**What the exercise asks**:
The lines from the first line of the entries through the line containing "is (432, 868)." are to be repeated exactly, with both of those lines included.

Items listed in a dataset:
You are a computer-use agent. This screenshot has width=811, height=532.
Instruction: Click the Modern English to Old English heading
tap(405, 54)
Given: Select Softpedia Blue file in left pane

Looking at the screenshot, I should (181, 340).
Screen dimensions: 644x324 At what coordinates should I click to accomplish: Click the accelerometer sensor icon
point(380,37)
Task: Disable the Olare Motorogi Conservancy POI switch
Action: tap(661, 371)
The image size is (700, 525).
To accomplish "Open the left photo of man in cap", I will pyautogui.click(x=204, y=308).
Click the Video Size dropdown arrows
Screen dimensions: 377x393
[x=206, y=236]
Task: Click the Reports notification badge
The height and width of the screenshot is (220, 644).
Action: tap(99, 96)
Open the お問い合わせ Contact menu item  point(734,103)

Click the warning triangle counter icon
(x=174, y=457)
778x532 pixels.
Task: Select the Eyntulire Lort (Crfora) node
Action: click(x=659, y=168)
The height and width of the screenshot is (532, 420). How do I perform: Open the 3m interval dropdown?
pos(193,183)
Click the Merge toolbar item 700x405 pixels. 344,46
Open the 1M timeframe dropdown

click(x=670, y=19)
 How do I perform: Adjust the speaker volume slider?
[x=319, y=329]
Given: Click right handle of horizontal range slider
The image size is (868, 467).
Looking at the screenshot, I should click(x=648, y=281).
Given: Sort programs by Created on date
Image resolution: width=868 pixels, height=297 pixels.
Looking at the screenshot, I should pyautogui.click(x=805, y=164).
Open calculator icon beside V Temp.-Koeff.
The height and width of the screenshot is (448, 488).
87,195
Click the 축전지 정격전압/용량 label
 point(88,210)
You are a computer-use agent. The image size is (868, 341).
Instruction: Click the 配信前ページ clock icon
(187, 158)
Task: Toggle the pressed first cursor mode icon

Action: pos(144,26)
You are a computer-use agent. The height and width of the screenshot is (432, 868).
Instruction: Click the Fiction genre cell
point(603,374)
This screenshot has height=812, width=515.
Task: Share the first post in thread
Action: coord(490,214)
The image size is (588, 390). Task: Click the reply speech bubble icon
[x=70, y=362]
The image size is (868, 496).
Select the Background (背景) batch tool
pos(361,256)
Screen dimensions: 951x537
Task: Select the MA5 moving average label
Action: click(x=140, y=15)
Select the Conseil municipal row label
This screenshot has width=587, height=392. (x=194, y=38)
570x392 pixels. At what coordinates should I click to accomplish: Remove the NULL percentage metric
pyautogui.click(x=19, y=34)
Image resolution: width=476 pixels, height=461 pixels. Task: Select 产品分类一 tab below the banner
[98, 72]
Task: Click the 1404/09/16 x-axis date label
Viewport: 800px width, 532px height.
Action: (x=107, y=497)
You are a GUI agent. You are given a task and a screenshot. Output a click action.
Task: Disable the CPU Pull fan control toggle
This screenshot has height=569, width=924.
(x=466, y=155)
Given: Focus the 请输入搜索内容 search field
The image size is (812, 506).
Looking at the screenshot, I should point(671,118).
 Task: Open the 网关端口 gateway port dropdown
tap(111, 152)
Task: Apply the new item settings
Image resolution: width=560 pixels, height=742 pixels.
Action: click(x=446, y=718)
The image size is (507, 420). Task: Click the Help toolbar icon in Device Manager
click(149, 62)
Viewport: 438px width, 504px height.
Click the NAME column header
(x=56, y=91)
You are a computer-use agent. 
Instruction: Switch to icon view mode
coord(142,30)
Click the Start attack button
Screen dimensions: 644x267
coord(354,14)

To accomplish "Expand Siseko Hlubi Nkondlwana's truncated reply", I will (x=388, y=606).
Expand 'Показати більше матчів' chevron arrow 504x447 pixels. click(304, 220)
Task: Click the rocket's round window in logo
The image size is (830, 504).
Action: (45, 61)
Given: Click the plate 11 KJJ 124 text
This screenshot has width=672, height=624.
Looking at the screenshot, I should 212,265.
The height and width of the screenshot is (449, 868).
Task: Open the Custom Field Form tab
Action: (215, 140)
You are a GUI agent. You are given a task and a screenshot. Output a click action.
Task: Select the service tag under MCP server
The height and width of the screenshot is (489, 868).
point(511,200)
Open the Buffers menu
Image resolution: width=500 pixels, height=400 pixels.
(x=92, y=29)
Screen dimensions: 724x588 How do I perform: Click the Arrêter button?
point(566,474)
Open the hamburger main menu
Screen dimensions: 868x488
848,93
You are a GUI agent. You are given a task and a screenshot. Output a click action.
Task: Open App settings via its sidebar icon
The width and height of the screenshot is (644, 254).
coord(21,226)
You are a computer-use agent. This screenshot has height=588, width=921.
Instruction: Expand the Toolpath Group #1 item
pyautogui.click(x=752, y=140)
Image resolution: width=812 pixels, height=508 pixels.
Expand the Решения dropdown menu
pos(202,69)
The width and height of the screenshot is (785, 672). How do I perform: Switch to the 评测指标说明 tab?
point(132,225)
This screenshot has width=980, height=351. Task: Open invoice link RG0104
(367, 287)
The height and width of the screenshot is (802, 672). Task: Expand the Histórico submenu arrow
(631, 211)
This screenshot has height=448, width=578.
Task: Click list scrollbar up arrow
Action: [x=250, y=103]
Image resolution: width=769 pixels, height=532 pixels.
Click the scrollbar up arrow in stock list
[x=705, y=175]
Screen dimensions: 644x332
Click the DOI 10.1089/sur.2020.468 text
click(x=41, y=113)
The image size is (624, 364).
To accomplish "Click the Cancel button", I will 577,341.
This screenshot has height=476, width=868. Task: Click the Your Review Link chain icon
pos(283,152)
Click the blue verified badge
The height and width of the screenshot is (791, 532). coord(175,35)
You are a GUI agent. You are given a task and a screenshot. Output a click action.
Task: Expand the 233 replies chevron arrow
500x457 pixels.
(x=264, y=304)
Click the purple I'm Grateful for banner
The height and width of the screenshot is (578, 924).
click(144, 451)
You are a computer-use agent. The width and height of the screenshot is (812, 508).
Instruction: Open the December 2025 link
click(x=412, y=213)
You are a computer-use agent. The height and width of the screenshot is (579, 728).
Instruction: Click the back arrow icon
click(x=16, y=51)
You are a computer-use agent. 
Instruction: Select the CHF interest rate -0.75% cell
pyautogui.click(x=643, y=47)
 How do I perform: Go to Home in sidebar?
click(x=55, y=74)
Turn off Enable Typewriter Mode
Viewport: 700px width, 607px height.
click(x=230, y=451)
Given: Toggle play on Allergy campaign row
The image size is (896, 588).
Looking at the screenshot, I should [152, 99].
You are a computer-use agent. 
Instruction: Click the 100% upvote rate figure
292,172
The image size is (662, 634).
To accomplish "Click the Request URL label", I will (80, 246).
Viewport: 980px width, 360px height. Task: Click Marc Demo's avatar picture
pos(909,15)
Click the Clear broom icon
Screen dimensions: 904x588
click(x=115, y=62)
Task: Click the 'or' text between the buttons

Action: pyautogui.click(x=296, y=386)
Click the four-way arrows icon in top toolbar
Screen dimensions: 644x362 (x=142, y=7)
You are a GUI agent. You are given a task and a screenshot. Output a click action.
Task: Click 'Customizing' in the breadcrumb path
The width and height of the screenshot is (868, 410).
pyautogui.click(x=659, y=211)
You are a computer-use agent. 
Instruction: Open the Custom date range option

**The answer**:
You are a computer-use agent. This screenshot has width=811, height=532.
Instruction: Click the Modern English to Old English heading
tap(405, 54)
Given: Select Softpedia Blue file in left pane

Looking at the screenshot, I should (181, 340).
Screen dimensions: 644x324 At what coordinates should I click to accomplish: Click the accelerometer sensor icon
point(380,37)
Task: Disable the Olare Motorogi Conservancy POI switch
Action: tap(661, 371)
The image size is (700, 525).
To accomplish "Open the left photo of man in cap", I will pyautogui.click(x=204, y=308).
Click the Video Size dropdown arrows
Screen dimensions: 377x393
[x=206, y=236]
Task: Click the Reports notification badge
The height and width of the screenshot is (220, 644).
Action: tap(99, 96)
Open the お問い合わせ Contact menu item  point(734,103)

Click the warning triangle counter icon
(x=174, y=457)
778x532 pixels.
Task: Select the Eyntulire Lort (Crfora) node
Action: click(x=659, y=168)
The height and width of the screenshot is (532, 420). How do I perform: Open the 3m interval dropdown?
pos(193,183)
Click the Merge toolbar item 700x405 pixels. 344,46
Open the 1M timeframe dropdown

click(x=670, y=19)
 How do I perform: Adjust the speaker volume slider?
[x=319, y=329]
Given: Click right handle of horizontal range slider
The image size is (868, 467).
Looking at the screenshot, I should click(x=648, y=281).
Given: Sort programs by Created on date
Image resolution: width=868 pixels, height=297 pixels.
Looking at the screenshot, I should pyautogui.click(x=805, y=164).
Open calculator icon beside V Temp.-Koeff.
The height and width of the screenshot is (448, 488).
87,195
Click the 축전지 정격전압/용량 label
 point(88,210)
You are a computer-use agent. The image size is (868, 341).
Instruction: Click the 配信前ページ clock icon
(187, 158)
Task: Toggle the pressed first cursor mode icon

Action: pos(144,26)
You are a computer-use agent. The height and width of the screenshot is (432, 868).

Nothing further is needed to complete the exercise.